* **Texto de la página**

::::

Mariana Torres llegó temprano, como tantas otras veces al hotel donde concentraba el “Decano”. Nacida en Buenos Aires pero tucumana por adopción -o, mejor dicho, por amor-, se acercó donde concentraba el plantel de Atlético. Lleva cinco años viviendo en Mendoza, desde que se casó con Carlos, su esposo, quien le contagió la pasión por el “Decano”. “Cada vez que puedo, vengo. Aunque muchas veces sólo me acerco al hotel”, contaba Mariana mientras exhibía orgullosa su tercera camiseta firmada por el equipo.

No pudo ingresar al estadio esta vez, las gestiones habituales con una radio tucumana no dieron frutos, pero su entusiasmo no menguó. “Siempre seguimos los partidos por televisión, aunque vivirlo a la distancia es duro para mi esposo. Por eso, cuando vienen a Mendoza, trato de aprovechar para verlos, aunque sea un ratito”, dijo. Entre risas, relataba cómo uno de sus hijos, Lucas, se rebeló haciéndose hincha de San Martín y de Boca, desafiando la pasión familiar por Atlético.

A su lado, Walter Esquivel, oriundo de Villa 9 de Julio, también esperaba su momento. Hace apenas dos meses que cambió los vientos fríos de Ushuaia por el clima más templado de Mendoza. La razón fue su hijo, que con 15 años empezó a destacarse como arquero en las divisiones inferiores de Independiente Rivadavia. “Nos vinimos a Maipú, y justo ahora se dio que Atlético jugaba acá, así que no podía faltar”, contaba. Walter tuvo más suerte: infiltrado entre los hinchas locales, logró ingresar al estadio para alentar a su equipo, aunque su hijo tuvo que conformarse con verlo desde fuera tras un viaje maratónico en moto desde Maipú, siguiendo al autobús del plantel, por más de 15 kilómetros.

Pero en el Malvinas nada fue celeste y blanco, más bien a medida que pasaron los minutos y el horario del partido se acercó, se fue tiñendo de azul. Para los hinchas de Godoy Cruz, esta tarde tuvo un sabor agridulce. No fue un partido más: fue el adiós al estadio Malvinas Argentinas, su casa prestada durante dos décadas. Con el inminente regreso al renovado Feliciano Gambarte, la nostalgia flotaba en el ambiente.

Juan Manuel Rodríguez, de 33 años, caminaba por los alrededores del Parque General San Martín como quien repasa las páginas de un álbum de fotos. “Crecí viendo a Godoy Cruz acá. Vi ascensos, copas, partidos inolvidables contra los grandes. No me imagino todavía no viniendo cada fin de semana, pero bueno, los más grandes me dicen y me transmiten un sentido de pertenencia al Gambarte, que seguramente se cultivará con el tiempo para las nuevas generaciones”, confesaba, ajustándose la camiseta azul y blanca contra el pecho, como quien se aferra a un viejo amigo.

A unos metros, Gustavo Herrera, de 55 años, ve la situación desde otra perspectiva. Él sí recuerda el Gambarte lleno, el ambiente familiar de los viejos partidos del Nacional. Para Gustavo, el Malvinas nunca fue “su” casa. “Nos abrió las puertas, sí, pero volver al Gambarte es volver a casa. Es recuperar nuestra identidad”, aseguró, con una sonrisa cargada de recuerdos.

::::

* **Tarea 1**
Indique si cada afirmación concuerda con la crónica y cite textualmente las palabras que lo determinan: (a) Mariana Torres vive en Mendoza desde hace cinco años. (b) Mariana Torres logró entrar al estadio en esta ocasión. (c) El hijo de Walter Esquivel juega como arquero en las divisiones inferiores de Godoy Cruz.
* **Tarea 2**
Reproduzca textualmente la parte de la crónica que va desde "A su lado, Walter" hasta "de 15 kilómetros.".
* **Tarea 3**
Según la crónica, ¿cuántos años tiene Gustavo Herrera?
Responda basándose únicamente en la crónica.

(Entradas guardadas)

::::

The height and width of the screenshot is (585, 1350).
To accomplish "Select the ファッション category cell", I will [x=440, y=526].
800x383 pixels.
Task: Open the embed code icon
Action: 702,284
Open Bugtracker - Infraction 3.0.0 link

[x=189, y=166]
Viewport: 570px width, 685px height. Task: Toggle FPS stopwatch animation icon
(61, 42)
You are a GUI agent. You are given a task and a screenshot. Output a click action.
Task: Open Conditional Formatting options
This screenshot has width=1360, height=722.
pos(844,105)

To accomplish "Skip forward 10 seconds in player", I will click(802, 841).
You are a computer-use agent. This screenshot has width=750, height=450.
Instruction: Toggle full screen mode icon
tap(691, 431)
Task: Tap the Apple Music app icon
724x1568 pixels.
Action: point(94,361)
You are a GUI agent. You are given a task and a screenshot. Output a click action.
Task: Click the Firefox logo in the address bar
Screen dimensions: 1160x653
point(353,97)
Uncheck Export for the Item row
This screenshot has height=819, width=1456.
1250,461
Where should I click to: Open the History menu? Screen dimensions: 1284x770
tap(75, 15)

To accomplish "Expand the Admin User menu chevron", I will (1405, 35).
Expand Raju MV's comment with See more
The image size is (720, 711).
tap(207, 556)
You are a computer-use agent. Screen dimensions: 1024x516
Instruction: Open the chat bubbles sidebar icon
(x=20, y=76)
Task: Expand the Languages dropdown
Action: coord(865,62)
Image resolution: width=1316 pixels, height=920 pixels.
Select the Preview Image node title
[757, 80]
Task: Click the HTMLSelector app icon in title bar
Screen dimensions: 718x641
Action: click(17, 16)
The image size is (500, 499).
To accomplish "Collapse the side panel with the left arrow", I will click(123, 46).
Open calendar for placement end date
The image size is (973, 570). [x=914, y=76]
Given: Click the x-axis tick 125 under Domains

::::

* **Resultado del ejercicio 1**
(a) Sí: «Lleva cinco años viviendo en Mendoza»
(b) No: «No pudo ingresar al estadio esta vez»
(c) No: «empezó a destacarse como arquero en las divisiones inferiores de Independiente Rivadavia»

* **Resultado del ejercicio 2**
A su lado, Walter Esquivel, oriundo de Villa 9 de Julio, también esperaba su momento. Hace apenas dos meses que cambió los vientos fríos de Ushuaia por el clima más templado de Mendoza. La razón fue su hijo, que con 15 años empezó a destacarse como arquero en las divisiones inferiores de Independiente Rivadavia. “Nos vinimos a Maipú, y justo ahora se dio que Atlético jugaba acá, así que no podía faltar”, contaba. Walter tuvo más suerte: infiltrado entre los hinchas locales, logró ingresar al estadio para alentar a su equipo, aunque su hijo tuvo que conformarse con verlo desde fuera tras un viaje maratónico en moto desde Maipú, siguiendo al autobús del plantel, por más de 15 kilómetros.

* **Resultado del ejercicio 3**
Gustavo Herrera tiene 55 años.